Instructions to follow
Copy each line of the listing below verbatim, in its original order.

Data on locating visible targets
%%

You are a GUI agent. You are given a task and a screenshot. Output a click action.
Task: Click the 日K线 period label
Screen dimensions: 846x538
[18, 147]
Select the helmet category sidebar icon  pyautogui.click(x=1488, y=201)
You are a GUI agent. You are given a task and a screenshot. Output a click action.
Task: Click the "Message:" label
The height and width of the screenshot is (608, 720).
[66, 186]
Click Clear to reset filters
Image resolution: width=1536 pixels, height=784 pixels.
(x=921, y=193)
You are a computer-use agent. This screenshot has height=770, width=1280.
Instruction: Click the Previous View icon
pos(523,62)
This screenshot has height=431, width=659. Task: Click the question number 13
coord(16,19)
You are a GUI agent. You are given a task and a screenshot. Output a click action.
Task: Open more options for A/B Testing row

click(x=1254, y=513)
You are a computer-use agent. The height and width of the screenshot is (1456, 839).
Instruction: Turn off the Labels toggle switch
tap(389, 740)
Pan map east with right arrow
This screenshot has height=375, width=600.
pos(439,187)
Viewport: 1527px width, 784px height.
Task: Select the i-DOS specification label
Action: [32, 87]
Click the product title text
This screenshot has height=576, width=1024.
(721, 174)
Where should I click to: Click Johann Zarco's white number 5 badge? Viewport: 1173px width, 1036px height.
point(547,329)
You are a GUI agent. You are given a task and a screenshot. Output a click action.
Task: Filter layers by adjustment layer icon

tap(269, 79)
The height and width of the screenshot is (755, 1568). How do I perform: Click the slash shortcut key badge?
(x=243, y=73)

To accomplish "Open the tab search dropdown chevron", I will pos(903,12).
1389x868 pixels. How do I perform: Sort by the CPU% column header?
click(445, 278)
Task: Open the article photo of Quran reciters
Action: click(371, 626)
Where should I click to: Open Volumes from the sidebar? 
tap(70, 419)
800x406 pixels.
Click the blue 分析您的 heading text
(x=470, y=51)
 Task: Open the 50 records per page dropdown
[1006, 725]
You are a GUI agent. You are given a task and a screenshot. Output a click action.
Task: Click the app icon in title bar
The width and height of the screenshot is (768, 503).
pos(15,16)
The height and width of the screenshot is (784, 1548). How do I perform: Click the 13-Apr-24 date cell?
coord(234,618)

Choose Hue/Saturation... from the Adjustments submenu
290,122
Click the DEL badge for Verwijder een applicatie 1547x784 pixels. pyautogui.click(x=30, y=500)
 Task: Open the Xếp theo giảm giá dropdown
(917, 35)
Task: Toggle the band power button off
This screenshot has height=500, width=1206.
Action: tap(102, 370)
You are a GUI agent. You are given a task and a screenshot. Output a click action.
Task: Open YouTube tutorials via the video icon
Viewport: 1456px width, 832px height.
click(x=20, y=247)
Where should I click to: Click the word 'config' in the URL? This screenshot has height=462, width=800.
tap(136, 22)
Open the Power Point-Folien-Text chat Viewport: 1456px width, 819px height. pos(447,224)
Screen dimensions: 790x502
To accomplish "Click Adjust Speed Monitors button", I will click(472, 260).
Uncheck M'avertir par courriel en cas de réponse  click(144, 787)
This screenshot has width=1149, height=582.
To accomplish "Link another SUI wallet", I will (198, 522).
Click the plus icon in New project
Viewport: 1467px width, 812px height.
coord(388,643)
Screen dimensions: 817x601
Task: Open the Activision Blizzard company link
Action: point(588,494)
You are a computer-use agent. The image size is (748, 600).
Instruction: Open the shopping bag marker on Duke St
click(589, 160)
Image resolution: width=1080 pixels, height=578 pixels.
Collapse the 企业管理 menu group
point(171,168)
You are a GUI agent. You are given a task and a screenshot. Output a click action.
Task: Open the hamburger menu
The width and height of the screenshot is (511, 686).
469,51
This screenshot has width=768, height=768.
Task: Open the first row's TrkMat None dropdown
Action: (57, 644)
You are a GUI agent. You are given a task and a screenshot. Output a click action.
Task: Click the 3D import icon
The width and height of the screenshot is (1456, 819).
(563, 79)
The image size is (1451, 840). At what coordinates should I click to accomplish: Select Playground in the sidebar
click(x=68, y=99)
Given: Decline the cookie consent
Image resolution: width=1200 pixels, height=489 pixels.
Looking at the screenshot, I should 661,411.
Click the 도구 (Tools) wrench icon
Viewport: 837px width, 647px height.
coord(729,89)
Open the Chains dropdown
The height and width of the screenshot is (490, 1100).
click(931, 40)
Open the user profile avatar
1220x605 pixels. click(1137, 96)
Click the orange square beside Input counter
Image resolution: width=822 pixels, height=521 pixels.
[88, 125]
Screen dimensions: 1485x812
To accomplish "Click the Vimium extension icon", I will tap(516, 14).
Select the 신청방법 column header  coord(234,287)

%%

Output of the exercise
You are a GUI agent. You are given a task and a screenshot. Output a click action.
Task: Click the 日K线 period label
Screen dimensions: 846x538
[18, 147]
Select the helmet category sidebar icon  pyautogui.click(x=1488, y=201)
You are a GUI agent. You are given a task and a screenshot. Output a click action.
Task: Click the "Message:" label
The height and width of the screenshot is (608, 720).
[66, 186]
Click Clear to reset filters
Image resolution: width=1536 pixels, height=784 pixels.
(x=921, y=193)
You are a computer-use agent. This screenshot has height=770, width=1280.
Instruction: Click the Previous View icon
pos(523,62)
This screenshot has height=431, width=659. Task: Click the question number 13
coord(16,19)
You are a GUI agent. You are given a task and a screenshot. Output a click action.
Task: Open more options for A/B Testing row

click(x=1254, y=513)
You are a computer-use agent. The height and width of the screenshot is (1456, 839).
Instruction: Turn off the Labels toggle switch
tap(389, 740)
Pan map east with right arrow
This screenshot has height=375, width=600.
pos(439,187)
Viewport: 1527px width, 784px height.
Task: Select the i-DOS specification label
Action: [32, 87]
Click the product title text
This screenshot has height=576, width=1024.
(721, 174)
Where should I click to: Click Johann Zarco's white number 5 badge? Viewport: 1173px width, 1036px height.
point(547,329)
You are a GUI agent. You are given a task and a screenshot. Output a click action.
Task: Filter layers by adjustment layer icon

tap(269, 79)
The height and width of the screenshot is (755, 1568). How do I perform: Click the slash shortcut key badge?
(x=243, y=73)

To accomplish "Open the tab search dropdown chevron", I will pos(903,12).
1389x868 pixels. How do I perform: Sort by the CPU% column header?
click(445, 278)
Task: Open the article photo of Quran reciters
Action: click(371, 626)
Where should I click to: Open Volumes from the sidebar? 
tap(70, 419)
800x406 pixels.
Click the blue 分析您的 heading text
(x=470, y=51)
 Task: Open the 50 records per page dropdown
[1006, 725]
You are a GUI agent. You are given a task and a screenshot. Output a click action.
Task: Click the app icon in title bar
The width and height of the screenshot is (768, 503).
pos(15,16)
The height and width of the screenshot is (784, 1548). How do I perform: Click the 13-Apr-24 date cell?
coord(234,618)

Choose Hue/Saturation... from the Adjustments submenu
290,122
Click the DEL badge for Verwijder een applicatie 1547x784 pixels. pyautogui.click(x=30, y=500)
 Task: Open the Xếp theo giảm giá dropdown
(917, 35)
Task: Toggle the band power button off
This screenshot has height=500, width=1206.
Action: tap(102, 370)
You are a GUI agent. You are given a task and a screenshot. Output a click action.
Task: Open YouTube tutorials via the video icon
Viewport: 1456px width, 832px height.
click(x=20, y=247)
Where should I click to: Click the word 'config' in the URL? This screenshot has height=462, width=800.
tap(136, 22)
Open the Power Point-Folien-Text chat Viewport: 1456px width, 819px height. pos(447,224)
Screen dimensions: 790x502
To accomplish "Click Adjust Speed Monitors button", I will click(472, 260).
Uncheck M'avertir par courriel en cas de réponse  click(144, 787)
This screenshot has width=1149, height=582.
To accomplish "Link another SUI wallet", I will (198, 522).
Click the plus icon in New project
Viewport: 1467px width, 812px height.
coord(388,643)
Screen dimensions: 817x601
Task: Open the Activision Blizzard company link
Action: point(588,494)
You are a computer-use agent. The image size is (748, 600).
Instruction: Open the shopping bag marker on Duke St
click(589, 160)
Image resolution: width=1080 pixels, height=578 pixels.
Collapse the 企业管理 menu group
point(171,168)
You are a GUI agent. You are given a task and a screenshot. Output a click action.
Task: Open the hamburger menu
The width and height of the screenshot is (511, 686).
469,51
This screenshot has width=768, height=768.
Task: Open the first row's TrkMat None dropdown
Action: (57, 644)
You are a GUI agent. You are given a task and a screenshot. Output a click action.
Task: Click the 3D import icon
The width and height of the screenshot is (1456, 819).
(563, 79)
The image size is (1451, 840). At what coordinates should I click to accomplish: Select Playground in the sidebar
click(x=68, y=99)
Given: Decline the cookie consent
Image resolution: width=1200 pixels, height=489 pixels.
Looking at the screenshot, I should 661,411.
Click the 도구 (Tools) wrench icon
Viewport: 837px width, 647px height.
coord(729,89)
Open the Chains dropdown
The height and width of the screenshot is (490, 1100).
click(931, 40)
Open the user profile avatar
1220x605 pixels. click(1137, 96)
Click the orange square beside Input counter
Image resolution: width=822 pixels, height=521 pixels.
[88, 125]
Screen dimensions: 1485x812
To accomplish "Click the Vimium extension icon", I will tap(516, 14).
Select the 신청방법 column header  coord(234,287)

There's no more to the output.